■ WHAT YOU HAVE TO DO ■
Copy the rows below word for word, from the row that contains "Find the location of a particular element. Image" through the last row.

====== STORED DATA

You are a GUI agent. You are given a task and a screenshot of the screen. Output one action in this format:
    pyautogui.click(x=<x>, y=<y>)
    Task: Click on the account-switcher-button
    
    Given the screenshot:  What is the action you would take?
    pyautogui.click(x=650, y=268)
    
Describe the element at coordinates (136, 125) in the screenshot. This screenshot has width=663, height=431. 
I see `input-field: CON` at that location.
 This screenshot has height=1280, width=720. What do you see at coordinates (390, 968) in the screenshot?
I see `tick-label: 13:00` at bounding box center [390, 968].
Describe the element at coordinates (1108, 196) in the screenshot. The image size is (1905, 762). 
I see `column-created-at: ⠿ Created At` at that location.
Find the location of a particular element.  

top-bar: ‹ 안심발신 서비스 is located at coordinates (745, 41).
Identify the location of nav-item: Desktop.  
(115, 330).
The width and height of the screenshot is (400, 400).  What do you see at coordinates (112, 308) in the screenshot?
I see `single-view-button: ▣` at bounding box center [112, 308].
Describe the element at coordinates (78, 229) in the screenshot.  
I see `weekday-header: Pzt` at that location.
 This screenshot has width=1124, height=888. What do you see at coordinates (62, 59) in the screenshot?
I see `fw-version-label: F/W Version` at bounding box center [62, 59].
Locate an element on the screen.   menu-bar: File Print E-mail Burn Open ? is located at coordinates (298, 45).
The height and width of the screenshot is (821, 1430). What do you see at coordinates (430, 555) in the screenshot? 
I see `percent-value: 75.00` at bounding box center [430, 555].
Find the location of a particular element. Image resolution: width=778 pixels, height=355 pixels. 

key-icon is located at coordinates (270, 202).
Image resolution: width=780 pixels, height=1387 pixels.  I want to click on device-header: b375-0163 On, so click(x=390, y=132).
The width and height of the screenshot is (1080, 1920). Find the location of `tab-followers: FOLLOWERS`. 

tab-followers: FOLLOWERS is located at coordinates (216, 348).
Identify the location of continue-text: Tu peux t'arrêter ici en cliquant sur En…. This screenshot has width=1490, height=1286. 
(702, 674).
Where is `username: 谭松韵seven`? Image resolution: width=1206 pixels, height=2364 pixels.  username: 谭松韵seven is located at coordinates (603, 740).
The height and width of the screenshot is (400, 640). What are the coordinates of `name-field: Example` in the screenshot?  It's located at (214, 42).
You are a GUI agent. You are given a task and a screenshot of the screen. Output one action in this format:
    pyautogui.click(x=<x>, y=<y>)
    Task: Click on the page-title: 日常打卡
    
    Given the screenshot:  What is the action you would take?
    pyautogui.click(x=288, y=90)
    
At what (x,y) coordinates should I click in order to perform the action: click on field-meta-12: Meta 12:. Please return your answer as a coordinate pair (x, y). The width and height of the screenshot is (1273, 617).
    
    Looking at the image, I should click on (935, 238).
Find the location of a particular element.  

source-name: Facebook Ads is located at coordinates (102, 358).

============

■ ANSWER TO THIS EXERCISE ■
Find the location of a particular element. Image resolution: width=778 pixels, height=355 pixels. 

key-icon is located at coordinates (270, 202).
Image resolution: width=780 pixels, height=1387 pixels.  I want to click on device-header: b375-0163 On, so click(x=390, y=132).
The width and height of the screenshot is (1080, 1920). Find the location of `tab-followers: FOLLOWERS`. 

tab-followers: FOLLOWERS is located at coordinates (216, 348).
Identify the location of continue-text: Tu peux t'arrêter ici en cliquant sur En…. This screenshot has width=1490, height=1286. 
(702, 674).
Where is `username: 谭松韵seven`? Image resolution: width=1206 pixels, height=2364 pixels.  username: 谭松韵seven is located at coordinates (603, 740).
The height and width of the screenshot is (400, 640). What are the coordinates of `name-field: Example` in the screenshot?  It's located at (214, 42).
You are a GUI agent. You are given a task and a screenshot of the screen. Output one action in this format:
    pyautogui.click(x=<x>, y=<y>)
    Task: Click on the page-title: 日常打卡
    
    Given the screenshot:  What is the action you would take?
    pyautogui.click(x=288, y=90)
    
At what (x,y) coordinates should I click in order to perform the action: click on field-meta-12: Meta 12:. Please return your answer as a coordinate pair (x, y). The width and height of the screenshot is (1273, 617).
    
    Looking at the image, I should click on (935, 238).
Find the location of a particular element.  

source-name: Facebook Ads is located at coordinates (102, 358).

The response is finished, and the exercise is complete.